=== EXTRAIT ===

C’est à peu près ce que nous disait, René GIRARD « Tout désir est désir d’être » (Quand ces choses commenceront…, Paris, Arléa, 1994). Le père de la théorie mimétique, à laquelle nous nous sommes intéressés un peu plus haut, souligne ainsi l’aspect métaphysique du désir et l’on comprend mieux l’impossibilité qu’il y aurait à satisfaire définitivement celui-ci.

Désir et désir d’existence

J’apprends à vouloir tout et à n’attendre rien, guidé par la seule constance d’être humain et la conscience de ne l’être jamais assez


Raoul Vaneigem Nous qui désirons sans fin.

Serions-nous occupés ici à instruire à l’envers du désir un dossier exclusivement à charge ? A considérer celui-ci comme le mal absolu dont il nous faudrait, si d’aventure la chose s’avérait faisable, nous défaire ? Les développements auxquels nous nous sommes livrés dans une bonne part de cet article pourraient le laisser croire. On sent confusément pourtant que le désir c’est aussi la vie, l’absence totale de désir constituant une sorte d’état de mort psychique.

=== DONNÉES FOURNIES ===

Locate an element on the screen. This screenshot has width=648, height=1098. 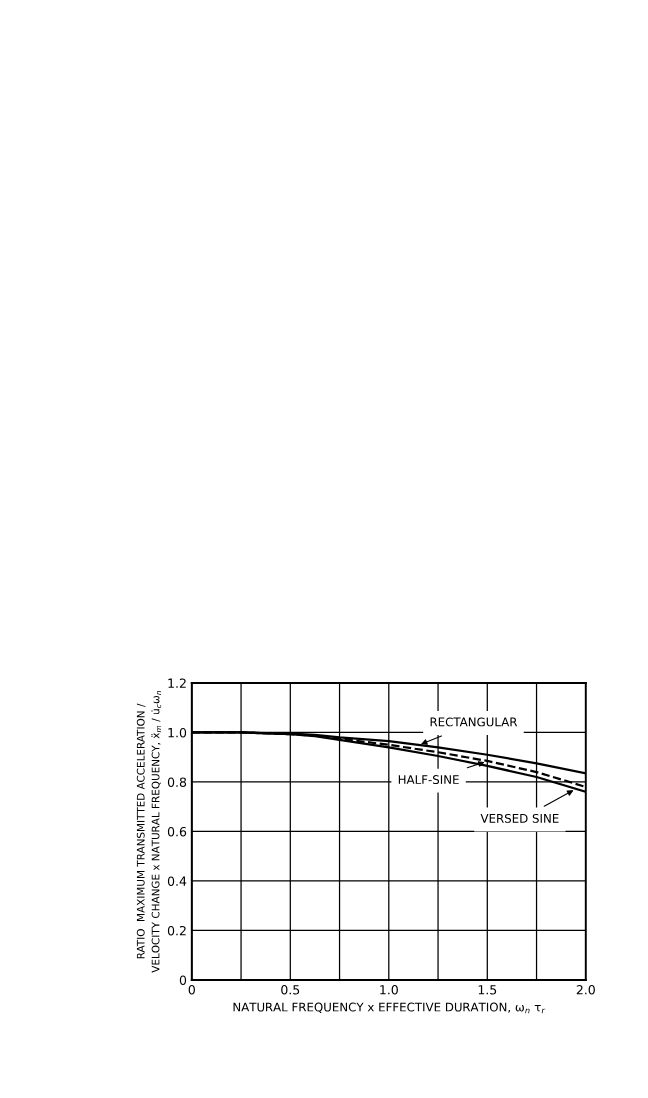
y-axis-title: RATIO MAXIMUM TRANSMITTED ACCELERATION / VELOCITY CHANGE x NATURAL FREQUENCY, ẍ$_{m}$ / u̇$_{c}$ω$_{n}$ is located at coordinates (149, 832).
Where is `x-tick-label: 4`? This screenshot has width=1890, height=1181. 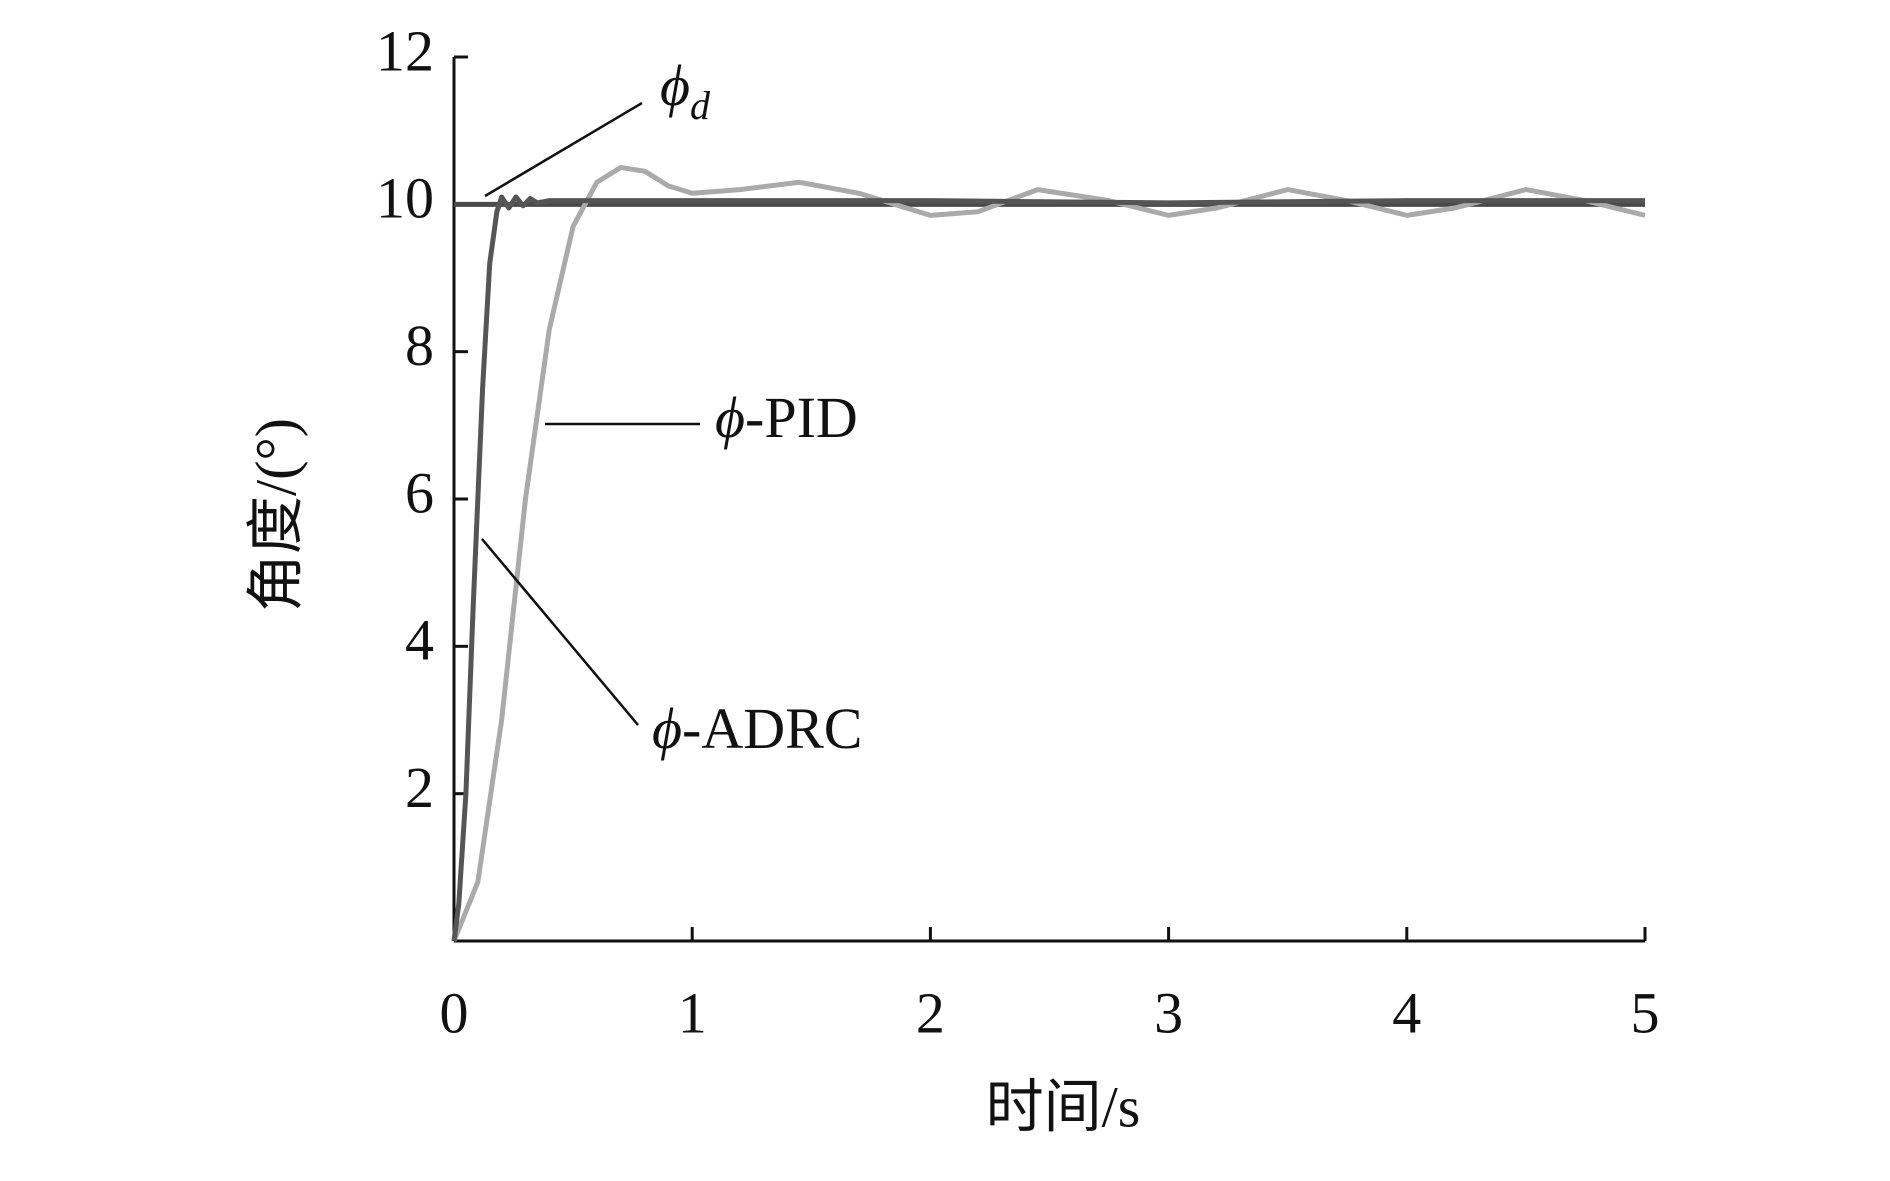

===

## EXERCICES D'ÉTUDE
1) Dans l'extrait sur le désir, quelles indications donne la référence placée entre parenthèses après la citation de René Girard ? Relevez-les toutes.
2) Poursuivez l'extrait sur le désir à partir de sa dernière phrase.

## CORRIGÉ DES EXERCICES
1)
- le titre : « Quand ces choses commenceront… »
- le lieu : Paris
- l'éditeur : Arléa
- l'année : 1994

2)
Creusant au plus profond, nous découvrons en effet un désir fondamental, le désir d’exister. Pas seulement le désir de vivre plutôt que de mourir, mais le désir en quelque sorte de déploiement de notre existence en tant qu’être vivant. Sur un plan lexical, si le terme de désir se définit en premier, c’est le chemin que nous avons suivi jusqu’ici dans l’article, par l’attirance de l’objet (« aspiration profonde de l’homme vers un objet qui réponde à une attente »), il existe une seconde acception du terme, vu alors comme une « aspiration instinctive de l’être à combler le sentiment d’un manque, d’une incomplétude ». Ici nulle mention de l’objet mais on se réfère par contre à l’instinct, donc à une composante fondamentalement innée (ce qui n’est vraisemblablement pas le cas de l’attrait suscité par le nouvel iPhone SE). Le manque évoqué serait d’un ordre plus existentiel. Une telle aspiration peut être explorée selon divers éclairages et innombrables sont les écoles philosophiques, religions ou pratiques commerciales qui se sont donné pour mission de répondre à l’incomplétude dont il est question, avec des bonheurs on ne peut plus variables. Dans l’esprit où se construit ce blog, cette aspiration devrait nous inspirer lorsqu’il s’agira de comprendre quelle est la force qui, du plus profond de notre être, nous pousse à résister à la catastrophe.

S’il est un système philosophique qui intègre intimement cette notion du désir d’existence, c’est bien celui développé au milieu du XVIIème siècle par Baruch SPINOZ, lequel a forgé le concept de ‘conatus’, que l’on peut définir par l’effort (de l’individu) de persévérer dans son être.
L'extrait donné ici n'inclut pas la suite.